§ PROBLEM:
Answer these questions from the article on The Matrix Reloaded:
(a) On what date does Agent Smith return in The Matrix Reloaded?
(b) Which actor plays Agent Smith?
(c) Where is Zion, the last free human city, located?

§ TEXT EXCERPT:
April 12, 2003

REBOOT:

MATRIX2: Bullet Time was just the beginning. F/x guru John Gaeta reinvents cinematography with The Matrix Reloaded. (Steve Silberman, May 2003, Wired)
I'm sitting in a former naval barracks in Alameda, California, watching the digital assembly of a human face. Bones, teeth, glistening eyes. Layer upon layer. Finally the hair and skin, the creases and tiny scars that make us who we are. The face blinks and breathes. Then it snarls, and my skin crawls.

Agent Smith is back, and he's pissed.

You'll be seeing a lot of Agent Smith this year. Neo's man-in-black nemesis returns on May 15 in The Matrix Reloaded, the continuing story of a young hacker who learns that the apparently real world is an elaborate computer simulation. In November, a second sequel, Matrix Revolutions, will take up where Reloaded's nail-biting climax leaves off.

Things have changed since 1999. In the last shot of the original film, Neo, played by ex-slacker Keanu Reeves, flew up out of the frame, demonstrating that his mental abilities had become stronger than the enslaving delusion of the Matrix. Now he's a full-fledged superhero, soaring over the skyline at thousands of miles an hour and making a rescue as trucks collide head-on. The bad news: Agent Smith, played by Hugo Weaving, is a rogue virus in the Matrix, able to multiply himself at will. And the last free human city, Zion, in a cave near the Earth's core, is under attack.

What hasn't changed is the dark, richly nuanced aesthetic of brothers Larry and Andy Wachowski, a pair of Hollywood outsiders who wrote and directed what became the most successful movie in the history of Warner Bros. The Wachowskis had always conceived of Neo's odyssey as a trilogy, but to release both sequels months apart - plus the videogame Enter the Matrix and an anime series called The Animatrix - required a year of intense collaboration, as the scripts, sets, and shot designs all evolved together.

The Matrix raised the bar for action films by introducing new levels of realism into stunt work and visual effects. For Reloaded and Revolutions, the Wachowskis dreamed up action sequences that were so over-the-top they would require their special-effects supervisor, John Gaeta, to reinvent cinematography itself.

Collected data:
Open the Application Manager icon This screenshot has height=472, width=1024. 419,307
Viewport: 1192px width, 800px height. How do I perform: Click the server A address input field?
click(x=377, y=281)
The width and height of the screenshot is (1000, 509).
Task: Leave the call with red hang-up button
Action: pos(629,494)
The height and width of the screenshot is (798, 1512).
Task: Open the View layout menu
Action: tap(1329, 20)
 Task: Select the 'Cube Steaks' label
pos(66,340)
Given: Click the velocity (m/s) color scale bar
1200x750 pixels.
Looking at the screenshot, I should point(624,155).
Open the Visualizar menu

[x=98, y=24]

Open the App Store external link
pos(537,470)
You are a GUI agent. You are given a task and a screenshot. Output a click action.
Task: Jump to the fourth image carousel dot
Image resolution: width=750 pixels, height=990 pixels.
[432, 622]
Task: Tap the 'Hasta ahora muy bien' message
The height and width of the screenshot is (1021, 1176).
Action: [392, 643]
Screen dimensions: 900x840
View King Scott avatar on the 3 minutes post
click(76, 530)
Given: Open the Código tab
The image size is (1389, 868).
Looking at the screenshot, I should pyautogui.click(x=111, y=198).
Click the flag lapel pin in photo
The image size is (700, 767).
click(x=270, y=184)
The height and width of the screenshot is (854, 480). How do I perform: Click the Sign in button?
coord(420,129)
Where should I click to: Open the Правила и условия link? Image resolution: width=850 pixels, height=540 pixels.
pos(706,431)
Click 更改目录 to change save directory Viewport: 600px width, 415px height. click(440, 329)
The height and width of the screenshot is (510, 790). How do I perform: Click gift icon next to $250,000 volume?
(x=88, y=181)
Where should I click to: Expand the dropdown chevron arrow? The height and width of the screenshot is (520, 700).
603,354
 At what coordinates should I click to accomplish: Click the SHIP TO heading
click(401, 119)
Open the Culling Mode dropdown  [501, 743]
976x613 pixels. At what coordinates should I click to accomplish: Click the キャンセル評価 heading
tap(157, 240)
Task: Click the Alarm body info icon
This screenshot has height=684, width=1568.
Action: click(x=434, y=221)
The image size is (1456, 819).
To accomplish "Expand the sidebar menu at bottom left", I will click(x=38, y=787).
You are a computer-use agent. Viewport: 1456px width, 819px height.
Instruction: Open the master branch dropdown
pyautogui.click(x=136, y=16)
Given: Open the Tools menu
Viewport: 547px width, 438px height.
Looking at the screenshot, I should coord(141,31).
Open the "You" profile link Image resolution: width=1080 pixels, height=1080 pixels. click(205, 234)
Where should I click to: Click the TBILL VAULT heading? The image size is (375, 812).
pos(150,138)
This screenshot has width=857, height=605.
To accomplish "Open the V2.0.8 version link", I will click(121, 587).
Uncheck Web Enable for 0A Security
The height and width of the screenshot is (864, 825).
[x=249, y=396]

§ RESPONSE AREA:
(a) May 15
(b) Hugo Weaving
(c) In a cave near the Earth's core